When I set a property in the application.properties file containing a unicode escape sequence like this
languages=English,Fran\u00e7ais
the property will be resolved at runtime (for example in a configuration class) as "English,Français". That is what I want.
When I set the same property with the same value as an environment variable (for example in a docker compose file) the unicode escape sequence is not resolved and the value at runtime will be "English,Fran\u00e7ais".
If you set the environment variable SPRING_APPLICATION_JSON to the value {"languages":"English,Fran\u00e7ais"} the unicode escape sequence will again be resolved, so that is a workaround at least.
I think that the property should not be resolved differently as an environment variable.
Comment From: wilkinsona
Why are you using unicode escape sequences in the environment variable's value? Unlike the name, there are no restrictions on the contents of an environment variable's value:
The values that the environment variables may be assigned are not restricted except that they are considered to end with a null byte and the total space used to store the environment and the arguments to the process is limited to {ARG_MAX} bytes.
Comment From: jhollmannk
"Plain text": the most complicated thing you can do on a computer :-)
I set the variable in the docker-compose.yml as
- languages=English,Français
The docker-compose.yml is in UTF-8 so 'ç' will be the byte sequence 0xC3 0xA7.
This creates the environment variable "languages" in the container and when I do "echo $languages" in an interactive shell in the container I get the exact value above (with the ç).
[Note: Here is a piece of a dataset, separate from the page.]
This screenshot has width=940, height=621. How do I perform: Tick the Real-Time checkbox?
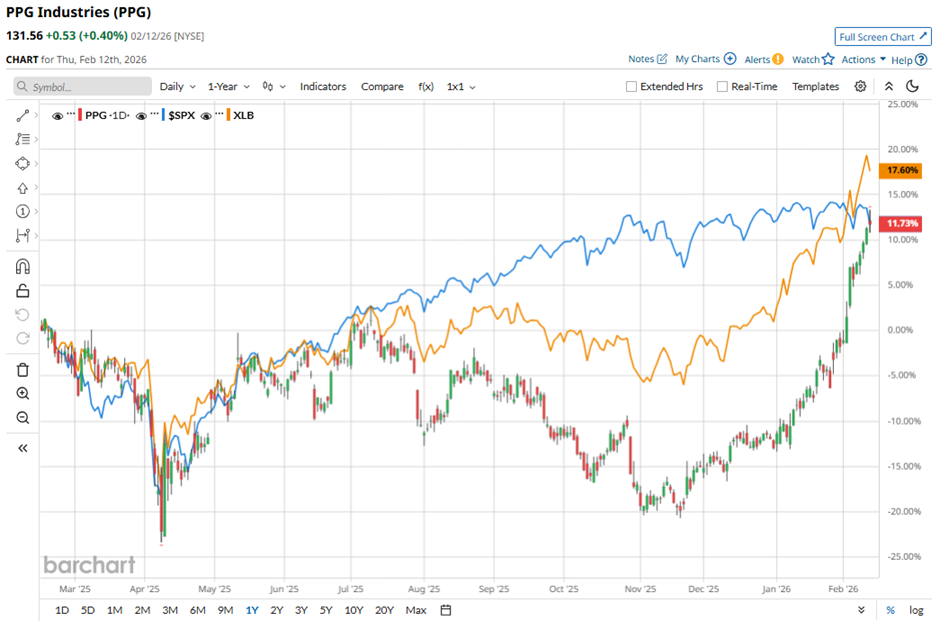coord(722,87)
So the bash in this container seems to resolve the UTF-8 sequence allright.
But when using the variable in the application, the UTF-8 sequence is not resolved. For example if I log the current value I get "Fran??ais" in a log.
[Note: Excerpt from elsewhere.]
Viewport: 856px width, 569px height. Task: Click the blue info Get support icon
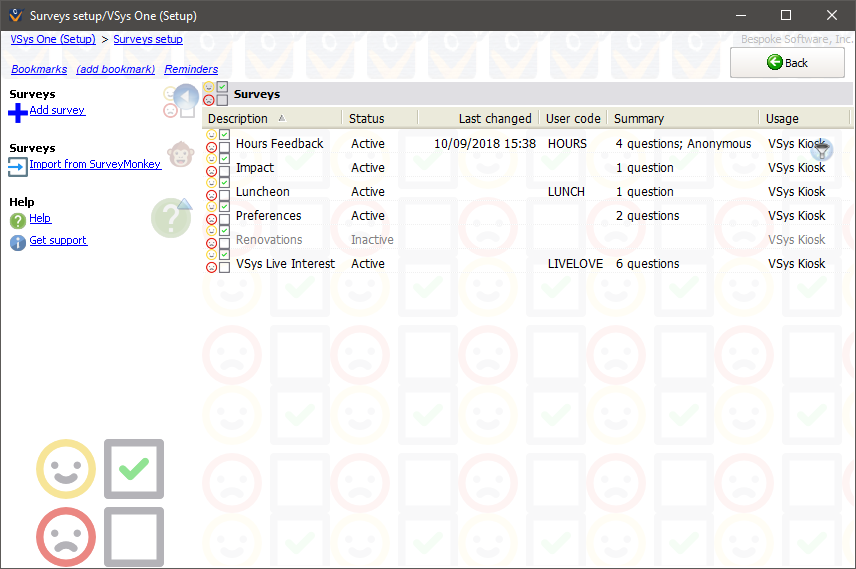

I tried the same thing in a debugger (defining the environment variable in the run configuration) to see the value of the property and the value is "Français" so the UTF-8 sequence is read as the 2 characters 0xC3 0xA7.
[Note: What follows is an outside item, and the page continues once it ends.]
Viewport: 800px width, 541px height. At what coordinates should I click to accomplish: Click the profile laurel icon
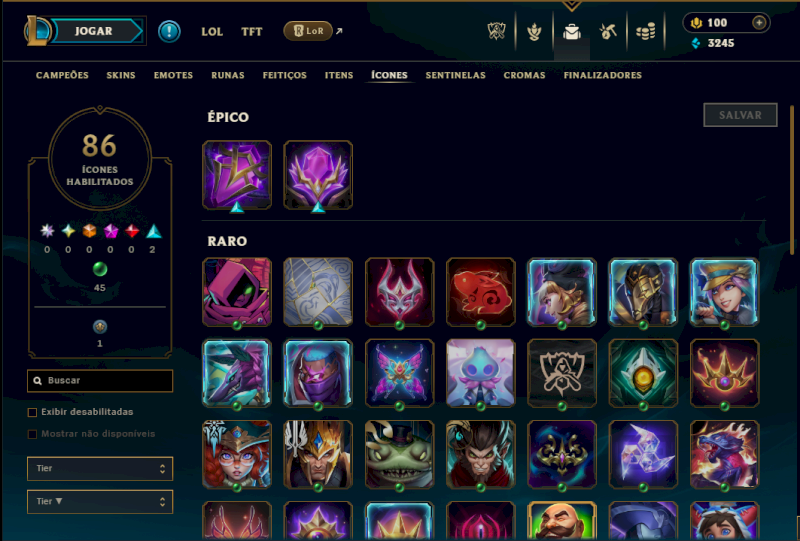pos(534,32)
I don't expect springboot to resolve UTF-8 characters in this case (don't get me wrong here). But the only resolution that I found was to use the unicode sequence \u00E7 instead for the character which works in the application.properties. That is why I wanted to use the unicode escape sequence.
So now I have no idea how to enter a value in the environment variable to get the desired result. What input will be interpreted as the desired text containing the unicode characters?
Comment From: wilkinsona
Thanks for the additional information.
I've tried setting an environment variable with UTF-8 characters in its value and it works fine when consumed via both System.getenv and Spring's Environment. That's when the JVM's default charset is UTF-8 (per Charset.defaultCharset(). If I override that using -Dfile.encoding=US-ASCII for example, the environment variable's value is then corrupted.
What encoding is your JVM using by default?
Comment From: jhollmannk
Thank you so much for analysing this so deeply! I would never have guessed that the file.encoding has anything to do with reading environment variables.
The problem came up in our docker container environment. The base image is built upon some alpine image and the file.encoding in the container is "ANSI_X3.4-1968" (so sort of US-ASCII).
That solves this issue. We can make sure that the file.encoding is set so it suits our needs either in our base image itself or by setting the encoding via -Dfile.encoding=UTF-8 in our entrypoint for the application.
Thanks again!
Comment From: wilkinsona
Thanks for letting us know you've got things working.